I suppose the topic of the previous post also relates to the discussion around postmodernism.
We can use an exploration of the grain of truth in reversals to (a) free ourselves from taking any story as an absolute truth and (b) invite a glimpse of the inherent neutrality of any situation.
But if we stop there, we get stuck in the same way as (some forms of) postmodernism.
The next step is now to engage with the conventional stories of our society, this time from a more differentiated clarity, and a more receptive mind and heart.
We find a freedom from beliefs and identities, which is also a freedom to use and work with the conventional views, stories and frameworks.
Some additional things about this:
Exploring reversals helps beliefs and identities to unravel, which has two effects.

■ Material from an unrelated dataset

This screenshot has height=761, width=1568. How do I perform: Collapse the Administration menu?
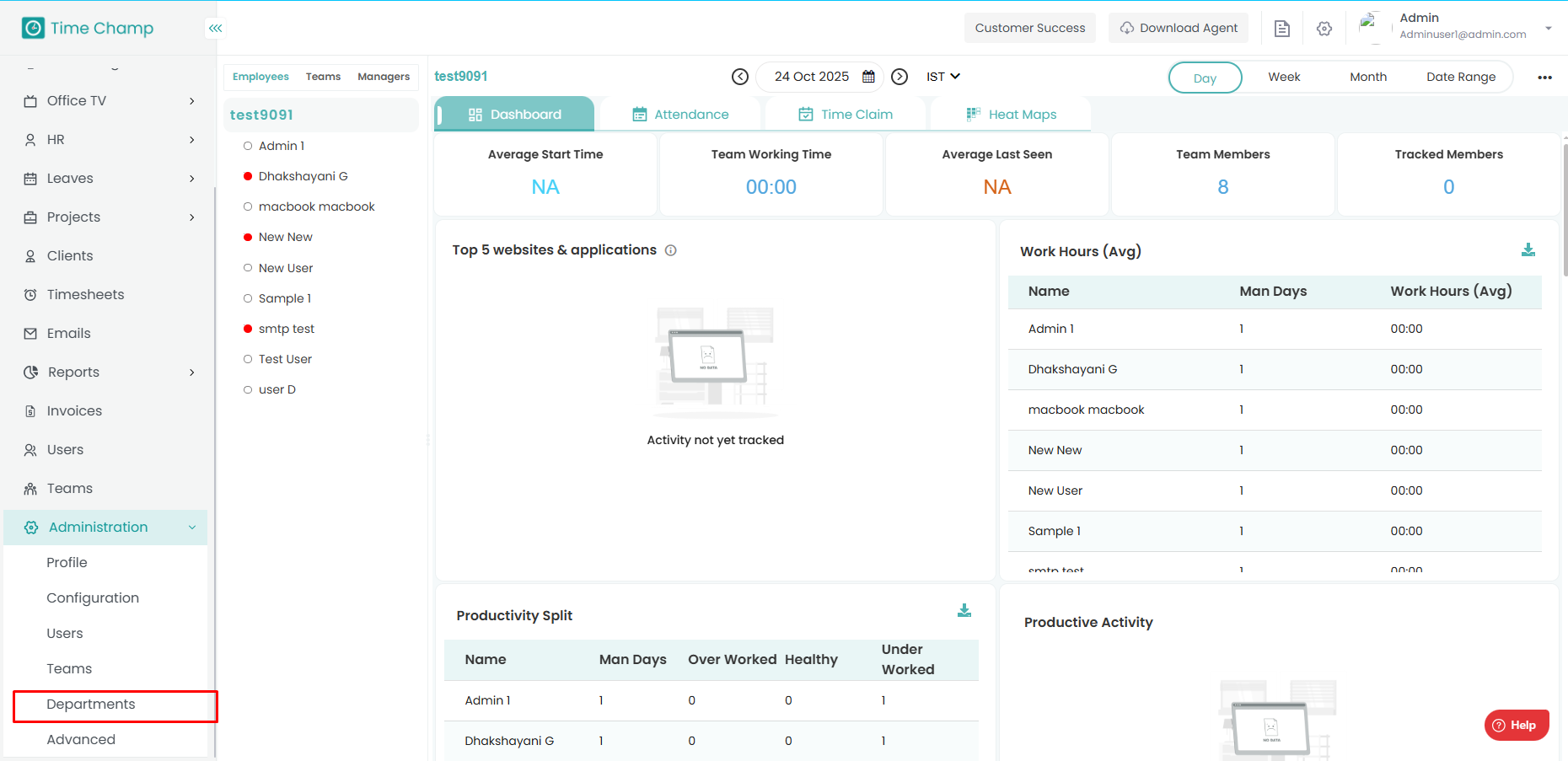pyautogui.click(x=191, y=528)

It allows any sense of something to protect (any truth or identity) to fall away, allowing for a more differentiated clarity and a more receptive mind and heart.
And it also reveals the inherent neutrality of the situation, and, eventually, ourselves as Big Mind, as awake emptiness and form, inherently absent of any separate self.
But, as I mentioned above, if we stop there, we get stuck in the same way as (some forms of) postmodernism. We get stuck in a absolutist form of relativism, or, in Buddhist terms, we get stuck in the absolute.
And this is less than helpful when it comes to how this human self lives its life and functions in the world.
The next step is to now again engage with conventional stories and views, although now from more differentiated clarity, and with a more receptive mind and heart.
This is the natural next step of seeing any story as a relative truth only. It is a seeing of that too as nothing absolute, as a relative truth only, giving the freedom to come back to the conventional… although now in a different way.